In 2025, Federal Reserve Vice Chairman Philip N. Jefferson systematically elaborated on his comparative analysis of the current AI boom and the internet bubble era at the Financial Stability Conference of the Cleveland Federal Reserve Bank. He proposed four key indicators to assess whether there is a bubble in AI. This speech not only reflects the cautious observation of emerging technologies by the world's most important central bank but also provides market participants with a clear framework for rationally evaluating the AI boom.

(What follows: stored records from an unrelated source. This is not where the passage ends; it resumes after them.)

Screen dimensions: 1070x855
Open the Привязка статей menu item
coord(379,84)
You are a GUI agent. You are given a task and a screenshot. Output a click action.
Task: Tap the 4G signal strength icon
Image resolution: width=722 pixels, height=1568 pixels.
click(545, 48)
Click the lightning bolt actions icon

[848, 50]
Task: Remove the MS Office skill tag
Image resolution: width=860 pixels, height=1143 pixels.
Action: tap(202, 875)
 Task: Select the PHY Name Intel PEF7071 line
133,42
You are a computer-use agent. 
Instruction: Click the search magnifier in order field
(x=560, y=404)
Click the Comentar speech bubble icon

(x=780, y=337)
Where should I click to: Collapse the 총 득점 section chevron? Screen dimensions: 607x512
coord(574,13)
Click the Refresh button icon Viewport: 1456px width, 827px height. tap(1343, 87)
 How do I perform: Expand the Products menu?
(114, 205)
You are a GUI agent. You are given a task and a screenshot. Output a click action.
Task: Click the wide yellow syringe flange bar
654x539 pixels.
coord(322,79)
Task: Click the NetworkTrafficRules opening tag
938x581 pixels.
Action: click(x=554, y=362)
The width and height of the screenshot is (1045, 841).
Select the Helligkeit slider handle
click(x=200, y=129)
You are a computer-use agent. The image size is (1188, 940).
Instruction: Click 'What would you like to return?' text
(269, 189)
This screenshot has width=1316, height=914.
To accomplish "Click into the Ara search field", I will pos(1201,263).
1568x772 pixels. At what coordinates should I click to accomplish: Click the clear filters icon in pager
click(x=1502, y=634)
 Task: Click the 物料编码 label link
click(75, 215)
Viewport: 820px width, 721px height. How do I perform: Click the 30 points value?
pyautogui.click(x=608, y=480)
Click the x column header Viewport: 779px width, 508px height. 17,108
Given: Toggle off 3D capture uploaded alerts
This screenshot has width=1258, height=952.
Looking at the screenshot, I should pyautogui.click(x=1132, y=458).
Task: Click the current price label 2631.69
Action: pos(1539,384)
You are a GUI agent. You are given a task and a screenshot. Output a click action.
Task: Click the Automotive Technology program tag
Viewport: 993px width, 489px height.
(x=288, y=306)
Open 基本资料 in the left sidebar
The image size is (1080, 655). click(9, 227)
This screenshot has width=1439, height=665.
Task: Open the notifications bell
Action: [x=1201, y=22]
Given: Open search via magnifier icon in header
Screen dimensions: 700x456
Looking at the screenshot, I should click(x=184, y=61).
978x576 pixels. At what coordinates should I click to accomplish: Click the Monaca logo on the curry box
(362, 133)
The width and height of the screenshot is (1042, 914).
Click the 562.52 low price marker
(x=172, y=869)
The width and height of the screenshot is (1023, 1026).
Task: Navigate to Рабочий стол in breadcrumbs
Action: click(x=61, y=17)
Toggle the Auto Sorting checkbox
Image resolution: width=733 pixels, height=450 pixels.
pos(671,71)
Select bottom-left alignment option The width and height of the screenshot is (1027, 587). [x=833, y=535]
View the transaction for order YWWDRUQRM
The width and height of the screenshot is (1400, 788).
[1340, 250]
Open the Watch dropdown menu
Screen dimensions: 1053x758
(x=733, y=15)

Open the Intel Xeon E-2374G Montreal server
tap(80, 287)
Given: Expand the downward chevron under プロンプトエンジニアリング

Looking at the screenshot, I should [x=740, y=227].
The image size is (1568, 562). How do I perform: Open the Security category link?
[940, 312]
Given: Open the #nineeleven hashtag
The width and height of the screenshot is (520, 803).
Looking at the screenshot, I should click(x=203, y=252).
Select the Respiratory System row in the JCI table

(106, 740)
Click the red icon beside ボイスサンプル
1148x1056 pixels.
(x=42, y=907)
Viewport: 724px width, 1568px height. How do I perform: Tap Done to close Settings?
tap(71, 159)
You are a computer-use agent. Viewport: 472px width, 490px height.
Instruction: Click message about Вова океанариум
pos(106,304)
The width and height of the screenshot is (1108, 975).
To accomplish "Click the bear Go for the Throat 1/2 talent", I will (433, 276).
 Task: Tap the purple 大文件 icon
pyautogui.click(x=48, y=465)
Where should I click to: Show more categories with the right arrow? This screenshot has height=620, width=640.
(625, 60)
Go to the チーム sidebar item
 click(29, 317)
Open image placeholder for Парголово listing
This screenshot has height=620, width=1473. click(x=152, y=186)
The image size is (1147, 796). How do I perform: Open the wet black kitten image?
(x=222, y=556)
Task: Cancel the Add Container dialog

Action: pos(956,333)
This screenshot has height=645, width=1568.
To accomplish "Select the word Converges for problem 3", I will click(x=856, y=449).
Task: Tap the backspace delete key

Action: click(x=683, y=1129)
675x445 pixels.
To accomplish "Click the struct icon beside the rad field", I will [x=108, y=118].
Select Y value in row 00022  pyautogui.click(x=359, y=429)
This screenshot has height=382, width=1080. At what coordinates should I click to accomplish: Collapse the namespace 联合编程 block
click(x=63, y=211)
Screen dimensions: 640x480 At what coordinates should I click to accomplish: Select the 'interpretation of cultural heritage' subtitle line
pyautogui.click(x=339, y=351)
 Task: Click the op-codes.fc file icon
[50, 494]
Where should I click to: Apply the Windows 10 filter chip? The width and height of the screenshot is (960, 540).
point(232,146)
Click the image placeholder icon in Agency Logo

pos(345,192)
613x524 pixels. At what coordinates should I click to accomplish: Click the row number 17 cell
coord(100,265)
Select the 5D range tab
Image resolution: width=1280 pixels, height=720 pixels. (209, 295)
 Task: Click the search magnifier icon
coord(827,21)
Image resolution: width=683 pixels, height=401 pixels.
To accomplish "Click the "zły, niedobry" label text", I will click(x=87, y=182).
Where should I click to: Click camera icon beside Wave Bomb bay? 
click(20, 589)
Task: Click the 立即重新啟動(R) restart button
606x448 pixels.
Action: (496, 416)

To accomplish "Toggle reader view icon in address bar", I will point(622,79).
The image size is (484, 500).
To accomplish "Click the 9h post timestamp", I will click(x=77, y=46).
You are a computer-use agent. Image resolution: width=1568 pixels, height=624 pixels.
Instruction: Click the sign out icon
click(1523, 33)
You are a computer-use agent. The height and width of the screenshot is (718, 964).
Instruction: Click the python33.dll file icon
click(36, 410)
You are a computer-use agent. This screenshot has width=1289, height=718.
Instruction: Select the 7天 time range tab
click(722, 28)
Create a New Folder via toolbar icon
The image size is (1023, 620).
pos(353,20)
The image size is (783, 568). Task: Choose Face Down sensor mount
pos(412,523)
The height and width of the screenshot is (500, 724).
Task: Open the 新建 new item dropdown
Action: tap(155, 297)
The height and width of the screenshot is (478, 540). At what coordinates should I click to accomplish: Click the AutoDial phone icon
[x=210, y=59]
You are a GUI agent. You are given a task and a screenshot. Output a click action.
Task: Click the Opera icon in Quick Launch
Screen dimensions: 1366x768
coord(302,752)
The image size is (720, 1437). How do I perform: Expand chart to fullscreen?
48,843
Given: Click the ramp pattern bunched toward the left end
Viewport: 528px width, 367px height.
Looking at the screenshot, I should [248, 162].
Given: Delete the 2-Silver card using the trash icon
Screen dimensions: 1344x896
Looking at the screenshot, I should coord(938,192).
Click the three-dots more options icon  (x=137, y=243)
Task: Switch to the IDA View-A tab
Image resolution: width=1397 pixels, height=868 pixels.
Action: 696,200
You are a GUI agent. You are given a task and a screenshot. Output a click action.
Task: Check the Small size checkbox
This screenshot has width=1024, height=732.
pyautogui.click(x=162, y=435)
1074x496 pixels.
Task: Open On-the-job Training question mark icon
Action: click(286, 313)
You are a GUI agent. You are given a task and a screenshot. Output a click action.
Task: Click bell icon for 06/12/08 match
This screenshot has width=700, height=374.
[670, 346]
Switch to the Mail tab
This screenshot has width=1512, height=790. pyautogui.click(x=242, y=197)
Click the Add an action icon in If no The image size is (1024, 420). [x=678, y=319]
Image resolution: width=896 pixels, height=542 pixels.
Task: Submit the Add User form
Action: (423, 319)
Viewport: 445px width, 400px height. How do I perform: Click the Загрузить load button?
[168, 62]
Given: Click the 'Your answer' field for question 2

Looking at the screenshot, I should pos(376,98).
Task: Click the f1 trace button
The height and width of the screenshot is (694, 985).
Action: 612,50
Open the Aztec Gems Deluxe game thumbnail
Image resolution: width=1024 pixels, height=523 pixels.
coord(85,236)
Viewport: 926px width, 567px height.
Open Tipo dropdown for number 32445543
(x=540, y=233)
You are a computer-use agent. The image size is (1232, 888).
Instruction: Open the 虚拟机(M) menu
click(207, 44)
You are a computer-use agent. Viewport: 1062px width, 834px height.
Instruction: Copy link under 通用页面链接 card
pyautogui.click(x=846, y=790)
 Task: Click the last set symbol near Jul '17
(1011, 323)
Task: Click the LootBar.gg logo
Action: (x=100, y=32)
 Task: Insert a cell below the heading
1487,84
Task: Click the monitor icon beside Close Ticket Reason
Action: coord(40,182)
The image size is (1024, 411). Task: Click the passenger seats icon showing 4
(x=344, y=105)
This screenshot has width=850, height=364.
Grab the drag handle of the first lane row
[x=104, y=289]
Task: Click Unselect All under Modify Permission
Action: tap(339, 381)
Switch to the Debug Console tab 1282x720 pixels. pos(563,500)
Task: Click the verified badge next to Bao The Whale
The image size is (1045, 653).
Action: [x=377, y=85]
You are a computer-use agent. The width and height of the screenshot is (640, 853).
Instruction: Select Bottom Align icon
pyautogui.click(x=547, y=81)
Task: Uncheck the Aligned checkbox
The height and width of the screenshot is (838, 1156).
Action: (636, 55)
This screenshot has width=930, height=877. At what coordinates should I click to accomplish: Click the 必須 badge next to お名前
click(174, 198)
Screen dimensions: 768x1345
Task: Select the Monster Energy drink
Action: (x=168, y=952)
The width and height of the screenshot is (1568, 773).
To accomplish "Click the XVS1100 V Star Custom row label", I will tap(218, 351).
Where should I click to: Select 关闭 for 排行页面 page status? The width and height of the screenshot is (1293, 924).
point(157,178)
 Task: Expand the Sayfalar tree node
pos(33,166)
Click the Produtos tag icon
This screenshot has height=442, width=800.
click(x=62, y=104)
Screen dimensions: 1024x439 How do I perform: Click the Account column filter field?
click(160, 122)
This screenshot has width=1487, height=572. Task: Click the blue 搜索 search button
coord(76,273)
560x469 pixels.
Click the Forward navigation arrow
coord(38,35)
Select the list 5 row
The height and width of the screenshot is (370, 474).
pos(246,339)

I. The Federal Reserve's Observational Basis: Dual Mandate and Financial Stability

All policies and observations of the Federal Reserve revolve around its statutory "dual mandate"—maximizing employment and ensuring price stability. Jefferson clearly pointed out that assessing the impact of artificial intelligence must start from this fundamental task. This means that the Federal Reserve's interest in AI is not only about its technological breakthroughs or market performance but also about how it affects overall employment levels, labor productivity, economic growth potential, and inflation trends.

From the employment perspective, AI exhibits a dual effect. On one hand, it promotes employment by enhancing work efficiency and creating new positions (such as AI research, deployment, and maintenance); on the other hand, its automation substitution effect may lead to the shrinkage of certain occupations, particularly impacting younger and less experienced workers. Jefferson noted that if AI merely replaces existing labor without simultaneously creating new jobs, it could trigger a short-term economic slowdown. This dynamic balance of "substitution and supplementation" is central to judging AI's structural impact on the labor market.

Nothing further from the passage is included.